Excerpt:
______
The controlling principle here is that "[a]n agency's general rulemaking authority does not mean that the specific rule the agency promulgates is a valid exercise of that authority." Colo. River Indian Tribes v. Nat'l Indian Gaming Comm'n, 466 F.3d 134, 139 (D.C. Cir. 2006). When an agency acts pursuant to its rulemaking authority, a reviewing court determines whether the resulting regulation exceeds the agency's statutory authority or is arbitrary and capricious. Sullivan v. Zebley, 493 U.S. 521, 528, 110 S.Ct. 885, 107 L.Ed.2d 967 (1990). A court does not simply assume that a rule is permissible because it was purportedly adopted pursuant to an agency's rulemaking authority. See Michigan v. EPA, ––– U.S. ––––, 135 S. Ct. 2699, 2706-07, 192 L.Ed.2d 674 (2015). Nor does a court presume that an agency's promulgation of a rule "is permissible because Congress did not expressly foreclose the possibility." Motion Picture Ass'n of Am. v. FCC, 309 F.3d 796, 805 (D.C. Cir. 2002).

Nothing in the Commission's rulemaking authority authorizes it to promulgate a "one-off" regulation like Rule 610T merely to secure information that might indicate to the SEC whether there is a problem worthy of regulation. "Regardless of how serious the problem an administrative agency seeks to address ... it may not exercise its authority ‘in a manner that is inconsistent with the administrative structure that Congress enacted into law.’ " Ragsdale, 535 U.S. at 91, 122 S.Ct. 1155 (quoting FDA v. Brown & Williamson Tobacco Corp, 529 U.S. 120, 125, 120 S.Ct. 1291, 146 L.Ed.2d 121 (2000) ). The Commission acted without delegated authority when it adopted the Pilot Program. Accordingly, we grant the petition for review, vacate the Rule, and remand the case.
______
Information provided:
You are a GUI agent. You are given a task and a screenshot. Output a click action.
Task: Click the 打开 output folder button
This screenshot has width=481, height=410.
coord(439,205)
______
Short exercise 1:
Answer these from the excerpt on agency rulemaking authority:
(a) Which court decided Colo. River Indian Tribes v. Nat'l Indian Gaming Comm'n, and in what year?
(b) Which rule does the excerpt describe as a "one-off" regulation?
(c) What three things does the court do in the final sentence?
Short exercise 2: In the excerpt on agency rulemaking authority, revise the part that opens with the words containing "Nothing in the" and closes with "remand the case.", replacing "Pilot Program" with "Trial Program".

Exercise solution 1:
(a) The D.C. Circuit, in 2006.
(b) Rule 610T.
(c) It grants the petition for review, vacates the Rule, and remands the case.

Exercise solution 2:
Nothing in the Commission's rulemaking authority authorizes it to promulgate a "one-off" regulation like Rule 610T merely to secure information that might indicate to the SEC whether there is a problem worthy of regulation. "Regardless of how serious the problem an administrative agency seeks to address ... it may not exercise its authority ‘in a manner that is inconsistent with the administrative structure that Congress enacted into law.’ " Ragsdale, 535 U.S. at 91, 122 S.Ct. 1155 (quoting FDA v. Brown & Williamson Tobacco Corp, 529 U.S. 120, 125, 120 S.Ct. 1291, 146 L.Ed.2d 121 (2000) ). The Commission acted without delegated authority when it adopted the Trial Program. Accordingly, we grant the petition for review, vacate the Rule, and remand the case.